Servizio condizionato al consenso, acquisizione dati illecita

Consenso necessario per poter fruire del servizio: acquisizione dati illecita anche se autorizzata

di Muia' Pier Paolo, Referente per le sezioni dedicate a privacy, IP e internet law , responsabilità medica e civile, e condominio

Versione PDF del documento

Garante per la protezione dei dati personali: provvedimento n.363 del 22/05/2018

Riferimenti normativi: art 11, comma 2, 23, 130 del Codice in materia di protezione dei dati.

Fatto

Il Garante per la protezione dei dati personali aveva ricevuto da parte di alcuni utenti di internet diverse lamentele circa il fatto di essere stati contattati da alcune società di servizi per fini di marketing.

In particolare, alcuni soggetti avevano segnalato di aver ricevuto telefonate ed email promozionali da parte del gestore di un sito internet, che offre ai suoi utenti un servizio di comparazione delle offerte per più settori merceologici, come ad esempio mutui, assicurazioni, luce, gas, telefonia ecc. Altri soggetti, invece, lamentavano di aver ricevuto telefonate ed sms promozionali relativi a prodotti di alcune società operanti in quei settori, ed in specie nel settore della telefonia e telecomunicazioni.

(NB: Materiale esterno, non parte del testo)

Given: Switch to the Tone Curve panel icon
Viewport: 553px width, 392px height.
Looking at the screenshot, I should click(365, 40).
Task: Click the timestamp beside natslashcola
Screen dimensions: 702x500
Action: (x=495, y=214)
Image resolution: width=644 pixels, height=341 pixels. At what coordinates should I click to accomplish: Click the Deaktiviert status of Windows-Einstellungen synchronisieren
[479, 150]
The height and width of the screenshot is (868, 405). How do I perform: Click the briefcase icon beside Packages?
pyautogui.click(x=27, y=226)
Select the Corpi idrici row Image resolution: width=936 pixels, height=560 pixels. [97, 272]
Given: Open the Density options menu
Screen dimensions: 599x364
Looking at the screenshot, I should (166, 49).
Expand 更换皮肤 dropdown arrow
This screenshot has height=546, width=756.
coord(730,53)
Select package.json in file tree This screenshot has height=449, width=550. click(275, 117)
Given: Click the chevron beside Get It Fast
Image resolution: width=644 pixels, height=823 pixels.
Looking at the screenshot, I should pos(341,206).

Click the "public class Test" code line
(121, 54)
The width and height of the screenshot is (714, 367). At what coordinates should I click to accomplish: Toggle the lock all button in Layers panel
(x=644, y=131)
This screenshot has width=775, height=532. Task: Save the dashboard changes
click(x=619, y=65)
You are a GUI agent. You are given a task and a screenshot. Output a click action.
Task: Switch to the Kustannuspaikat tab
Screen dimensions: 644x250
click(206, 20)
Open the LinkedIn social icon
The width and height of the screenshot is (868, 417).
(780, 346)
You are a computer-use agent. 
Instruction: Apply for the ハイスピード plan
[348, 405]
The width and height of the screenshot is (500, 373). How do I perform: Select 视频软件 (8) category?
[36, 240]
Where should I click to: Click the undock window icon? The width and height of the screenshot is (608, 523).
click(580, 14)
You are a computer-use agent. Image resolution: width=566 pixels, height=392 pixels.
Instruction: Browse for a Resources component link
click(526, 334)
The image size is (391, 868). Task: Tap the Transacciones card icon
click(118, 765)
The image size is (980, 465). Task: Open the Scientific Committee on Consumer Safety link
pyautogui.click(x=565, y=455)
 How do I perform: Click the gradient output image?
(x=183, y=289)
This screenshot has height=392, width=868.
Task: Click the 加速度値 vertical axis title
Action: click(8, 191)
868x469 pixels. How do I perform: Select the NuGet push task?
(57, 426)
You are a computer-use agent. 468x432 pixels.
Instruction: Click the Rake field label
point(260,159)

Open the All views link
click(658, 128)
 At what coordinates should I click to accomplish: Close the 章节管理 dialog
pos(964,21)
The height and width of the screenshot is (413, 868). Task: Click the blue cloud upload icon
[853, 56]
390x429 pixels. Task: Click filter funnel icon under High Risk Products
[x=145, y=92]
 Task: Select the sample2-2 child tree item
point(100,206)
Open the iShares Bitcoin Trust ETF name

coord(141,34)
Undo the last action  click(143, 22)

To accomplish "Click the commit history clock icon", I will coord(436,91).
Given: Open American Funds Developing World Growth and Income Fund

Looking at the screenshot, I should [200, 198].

Alla luce della segnalazione ricevuta, il Garante aveva provveduto ad effettuare delle verifiche sul sito internet al fine di accertare l’eventuale violazione della normativa in materia di privacy, con particolare riferimento al trattamento dei dati personali per finalità di natura promozionale.

In detta occasione il Garante aveva avuto modo di osservare che il sito internet, al fine di meglio erogare il servizio offerto, consistente, come detto, nella comparazione di offerte presenti sul mercato su diversi prodotti, invitava l’utente internet a contattare un numero telefonico o ad inserire i propri dati personali per essere contattati gratis e senza impegno attraverso l’utilizzo di un “popup”. Per utilizzare quest’ultimo servizio era però necessario che l’utente, oltre ad inserire il proprio nome, cognome, e numero di telefono, desse anche il consenso al trattamento dei propri dati. Tale consenso era manifestato attraverso la spunta con un flag della relativa casella riportante la dicitura “ho letto l’informativa privacy e acconsento al trattamento dei dati”. Il mancato consenso al trattamento dei dati impediva all’utente di procedere con l’invio della richiesta di essere contattato.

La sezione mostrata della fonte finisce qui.